Research in our laboratory is focused on understanding the flow of biological information from the DNA level to the complex traits. We study the association between DNA variation and environmental perturbations on intermediate molecular traits, such as transcripts, proteins, and metabolites.


So far we have examined three different populations for various clinical and molecular traits.

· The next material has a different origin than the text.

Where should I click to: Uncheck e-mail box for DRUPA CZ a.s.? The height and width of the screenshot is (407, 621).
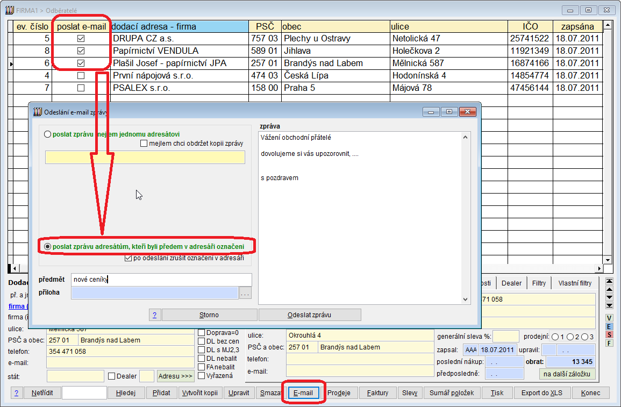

  1. We are studying aortic smooth muscle cells from heart transplant donors for variation in cellular phenotypes that are relevant to the development of atherosclerosis, variation in transcript levels, and variation in their DNA sequences.
  2. We are studying the adipose tissue biopsies from participants of the Metabolic Syndrome in Men (METSIM) study that is being conducted in Kuopio, Finland. This population is extensively characterized for metabolic traits that are relevant to the development of metabolic syndrome and Type 2 Diabetes. We have measured the DNA variation, mRNA and microRNA variation and studied the genetic regulation of the transcript variation. We are working on understanding how several candidate genes identified in this study are affecting metabolic traits.
  3. We are studying the adipose tissue biopsies from a well-characterized mouse population called the Hybrid Mouse Diversity Panel. We are using this information to better understand the gene networks dysregulated in metabolic syndrome.

Our goal is to create a map of regulatory networks on the basis of natural variation in human populations. We aim to identify the interactions of molecular phenotypes across multiple biological scales — including genes (G), transcripts (T), proteins (P), metabolites (M) and microbiome.


We model biological networks to define the higher-order interactions among molecular phenotypes using both statistical and network-based approaches.

Available Projects

  1. Systems genetics analysis of sex differences in adipose tissue

Females and males have different patterns of body composition and fat distribution, and these differences may explain some of the differences in susceptibility to disease. The biological basis and mechanisms for these differences remain unknown. In this project, we aim to identify (1) genetic loci that have significantly different effects on subcutaneous adipose gene expression in men and women, (2) gene networks that are differentially regulated in men and women, and (3) differences between males and females in the associations and causal relationships between adipose gene expression and metabolic traits. After the bioinformatics analysis, we aim to test these hypotheses in mouse models of gonadectomy and hormone replacement.


  1. Understanding the role of adipose KLF14 in metabolism

In our recent studies, we identified a region on chromosome 7 that is near the transcription factor KLF14 and is associated with the expression level of the largest number of genes in adipose tissue. This genomic locus harbors genetic variants associated with lipid levels, obesity, and type-2-diabetes (T2D) suggesting a significant role in metabolic syndrome for this network of genes. Using bioinformatics approaches, we predicted that the T2D causal variant lies within an adipose-specific enhancer upstream of KLF14 and its effects appear to be adipose-specific. In this project we will functionally study this locus to identify the upstream regulators of KLF14 and the downstream consequences of KLF14 regulation. We will use in vitro models of KLF14 degradation and activation to perform ATAC-Seq to discover regions that are regulatory and PRO-Seq to discover nascent RNA production in response to changes in KLF14 levels.


  1. Systems genetics analysis of vascular smooth muscle cell function

Recent genome-wide association studies identified nearly 200 genome-wide significant and suggestive loci for Coronary Artery Disease (CAD). Very few of these loci coincide with known risk factors, such as lipid levels and hypertension, suggesting that novel pathways leading to coronary atherosclerosis are yet to be discovered. In this project, we utilize a unique resource that is highly relevant to the study of atherosclerosis. In collaboration with the UCLA heart transplant program, we have already collected aortic endothelial cells (HAECs) and smooth muscle cells (HASMCs) from 150 healthy human donors who have been densely genotyped across the genome. We are currently characterizing the HASMCs for phenotypes relevant to the development of atherosclerosis (proliferation, migration, and calcification). We will also measure gene expression and integrate the molecular and cellular phenotypes to identify how CAD loci perturb the SMC function.